Stonewell Shiraz – first made in 1987 – has one guiding principle: to be Peter Lehmann’s best shiraz of vintage. The name Stonewell was chosen in recognition of the high quality shiraz grapes being grown around Stonewell Road in the Marananga district of the Barossa.
The story of Stonewell was summed up by Wigan as “a lot of blood, sweat, and tears.” Having formally established his eponymous winery in 1982, Peter Lehmann wanted to make a “Show Dry Red” in 1987. After all the red wines had been made, the best lot was picked out and put into American oak. The first two vintages of Stonewell were “made after the event, a selection of barrels after the vintage,” explained Wigan, though for subsequent vintages fruit selection became an important aspect of the wines’s philosophy. “As far as we were concerned, until 1988, grapes grew on the back of trucks,” he quipped.
Stonewell Shiraz is, said Wigan, “by definition, the greatest Shiraz of the vintage at Lehmann.” The grapes are drawn mainly from old, low-yielding vineyards in the drier western areas of the Barossa Valley. The oldest contributor to Stonewell is the Schrapel vineyard in Ebenezer, planted in 1885. The youngest vineyard belongs to John Russell and was planted in 1992 in Kabininigie. Different growers are used each year because, said Wigan, “different vineyards come up in different years… We want to make our best expression of Barossa Shiraz, whatever that might be.”

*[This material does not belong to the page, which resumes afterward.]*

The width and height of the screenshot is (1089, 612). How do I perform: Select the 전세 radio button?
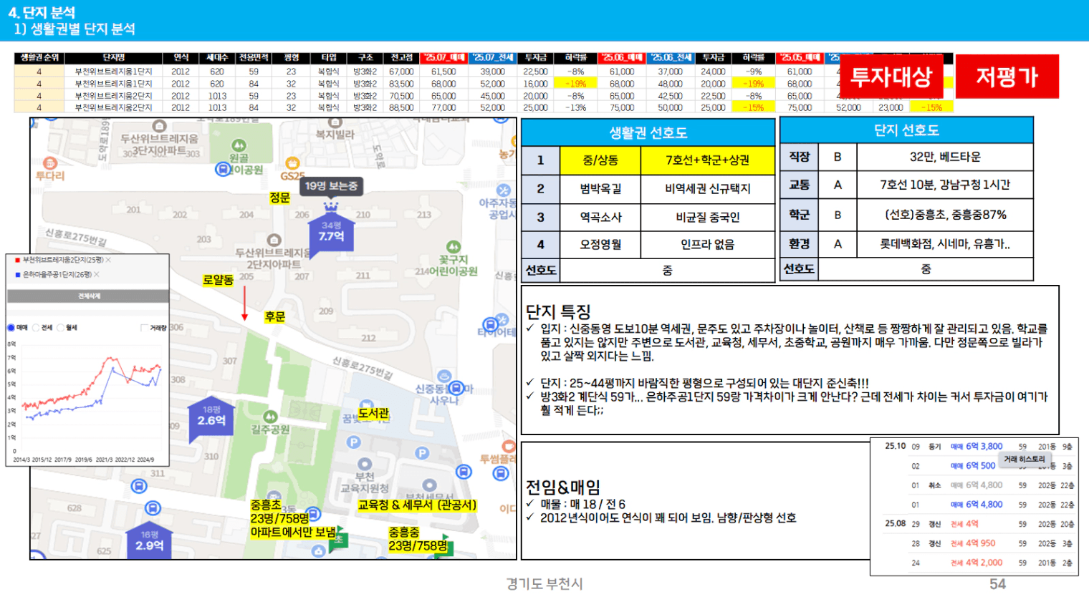tap(37, 328)
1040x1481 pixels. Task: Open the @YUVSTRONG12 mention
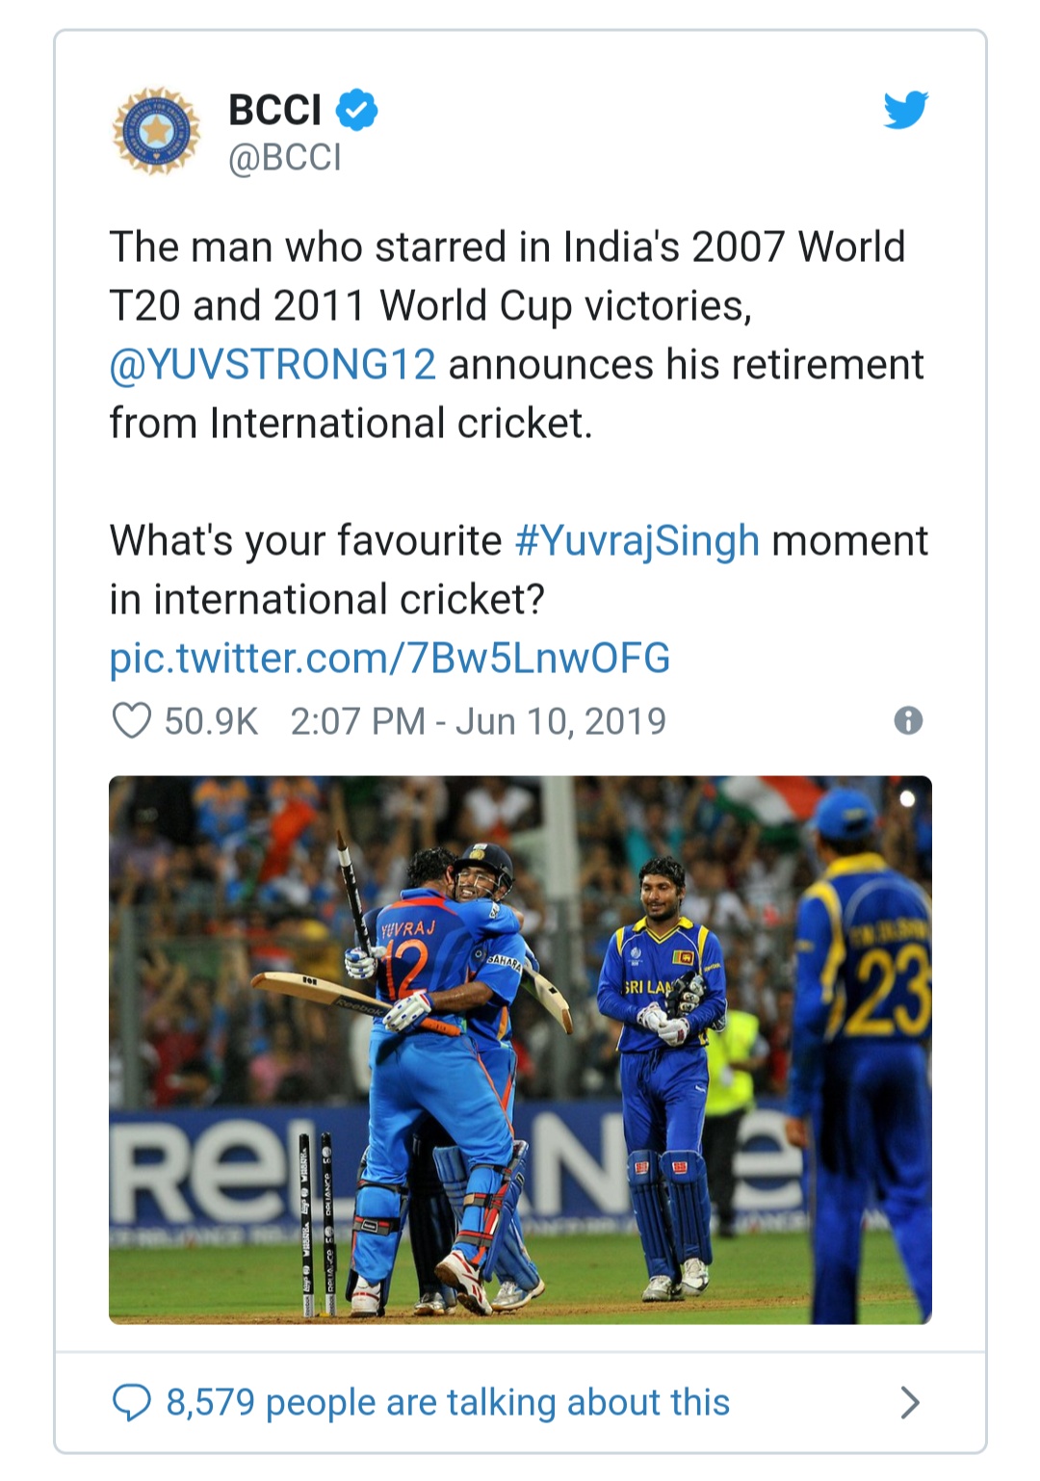click(x=273, y=365)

From the 1996 vintage, French oak was used increasingly, settling on 90 percent from 2001 on. It has always been released at five years age. As Wigan pointed out, “it’s an expensive wine to make—French oak casks and five years of ageing.” Lehmann pays A$8,000 per tonne for Stonewell grapes compared to $1,500 for non-Stonewell, “so it is a great incentive for growers to pursue quality.”
A thousand dozen-bottle cases were made in the first three vintages, with production increasing to 3,500 cases in 1991 after the Jimmy Watson Trophy win for the 1989. 5,000 cases were made in 1998 and 2002, with the average about 2,500 in recent years.
Even Wigan admitted, “the early wines are quite simple and lack the complexity that we had from the mid-1990s on.” The older wines oxidized in the glass, losing any freshness they might have had at first, but there was not time to retaste. Overall, though, the wine was never over-extracted, over-alcoholic, or jammy.
Lovely nose, fresher and more youthful than the 1988, with dark fruit aromas. Big, plump palate, much richer than the previous two wines, with a better balance of fruit and acidity, though there is a bit of an acidic kick on the finish. Perfectly mature—drink now. Winner of the Jimmy Watson Trophy for “best 1 year old dry red” at the 1990 Melbourne Wine Show and deserving of its reputation. This was the first vintage of Stonewell to be barrel fermented.